Législatives : « L’UMP prépare une alliance stratégique avec le FN »

Rédaction en ligne

mardi 12 juin 2012, 21:13

Les ténors du PS dont le Premier ministre Jean-Marc Ayrault estiment que la droite se préparait à conclure « une alliance » et à rompre le cordon sanitaire instauré de longue date autour du Front national.

Législatives : « L’UMP prépare une alliance stratégique avec le FN »

François Hollande et Jean-Marc Ayrault © AFP

Jean-Marc Ayrault a dénoncé la stratégie du « ni-ni » érigée par l’UMP pour le second tour des législatives. Au lendemain de la décision, sans surprise, prise par l’UMP d’en rester à la stratégie dite du « ni-ni » (ni FN, ni Front républicain), les critiques à gauche sont allées crescendo, d’Arnaud Montebourg à Ayrault. En déplacement dans les Hauts-de-Seine, le Premier ministre a dit vouloir « éclairer les Français » sur les véritables « intentions de l’UMP ».

« Je pense que l’UMP est en train de préparer une alliance stratégique avec le Front national. Alors, bien sûr, ils y vont par petites touches, mais ce ’ni-ni’ c’est une rupture avec ce qui s’est passé depuis très longtemps », a-t-il fustigé.
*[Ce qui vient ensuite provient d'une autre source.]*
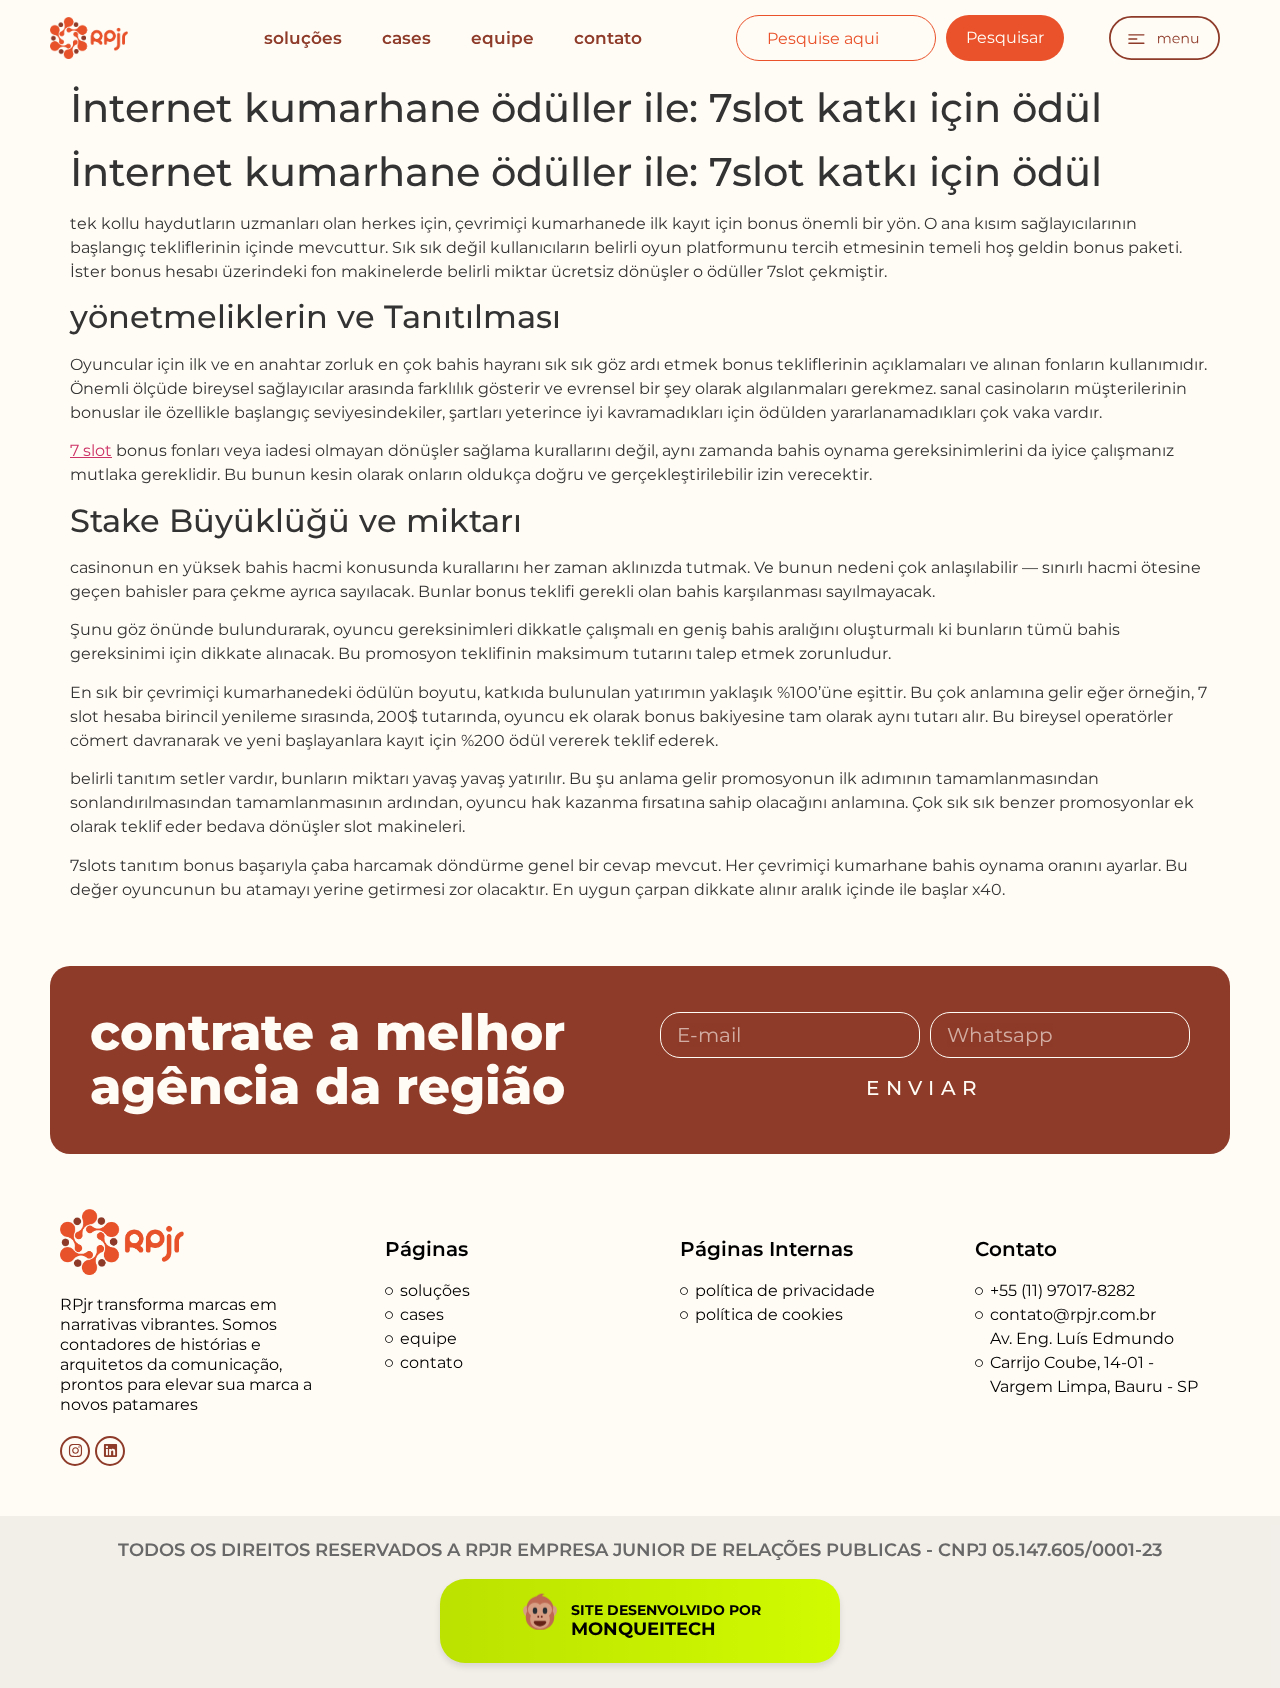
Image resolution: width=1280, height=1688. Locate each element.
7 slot (91, 450)
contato (608, 38)
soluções (303, 38)
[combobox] (835, 38)
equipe (502, 38)
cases (406, 38)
Alors que Jacques Chirac n’avait « pas transigé avec cela » -le PS n’hésitant pas en échange à voter pour l’ancien président en 2002 –, Jean-Marc Ayrault a reproché à l’UMP de « lâcher » sur ces principes « depuis cinq ans ».

« L’UMP est en train de franchir un cap »

« Je crois que c’était en marche avec Nicolas Sarkozy mais là l’UMP est en train de franchir un cap », a-t-il ajouté, avant d’adresser « un message à ceux qui n’ont pas voté pour François Hollande le 6 mai mais qui sont attachés à la République (…) et qui savent que la République est au-dessus de tout ». « Je leur dis : ’vous avez l’occasion de dire non à cette dérive qui est en marche’ », dimanche, lors du second tour des législatives, a clamé Ayrault.

Aubry vise Sarkozy

Au retour d’un déplacement à La Rochelle pour soutenir Ségolène Royal, la première secrétaire du PS Martine Aubry a tenu des propos similaires. « Ce qui est grave aujourd’hui, ce sont les passerelles que l’UMP met de manière de plus en plus claire, nette, avec le Front national », a déclaré Aubry.

Là où Jacques Chirac « avait mis des digues avec le Front national », « Nicolas Sarkozy a mis des passerelles », « et ce qui se passe depuis le comité politique de l’UMP hier, qui ne choisit pas entre le Front national et le Parti socialiste, est extrêmement grave », a enchaîné la maire de Lille.

Dans le collimateur de Martine Aubry, le candidat UMP des Bouches-du-Rhône Roland Chassain, qui s’est exprimé auprès de l’hebdomadaire d’extrême droite Minute et « a retiré sa candidature pour soutenir le Front national contre Michel Vauzelle ». Mais aussi l’ancienne ministre Nadine Morano, qui en appelle « aux voix du Front national » dans ce même journal, lequel, aux yeux de la maire de Lille, « devient le journal officiel de l’UMP ».

« Nous sommes seuls aujourd’hui à défendre la République », a-t-elle asséné. « L’extrême droite avance dans l’UMP comme dans un gruyère », a estimé de son côté le numéro 2 du PS Harlem Désir. Plus tôt, le ministre Arnaud Montebourg (Redressement productif) avait déjà affirmé que l’UMP était « sans le dire » dans une stratégie de recherche d’alliance.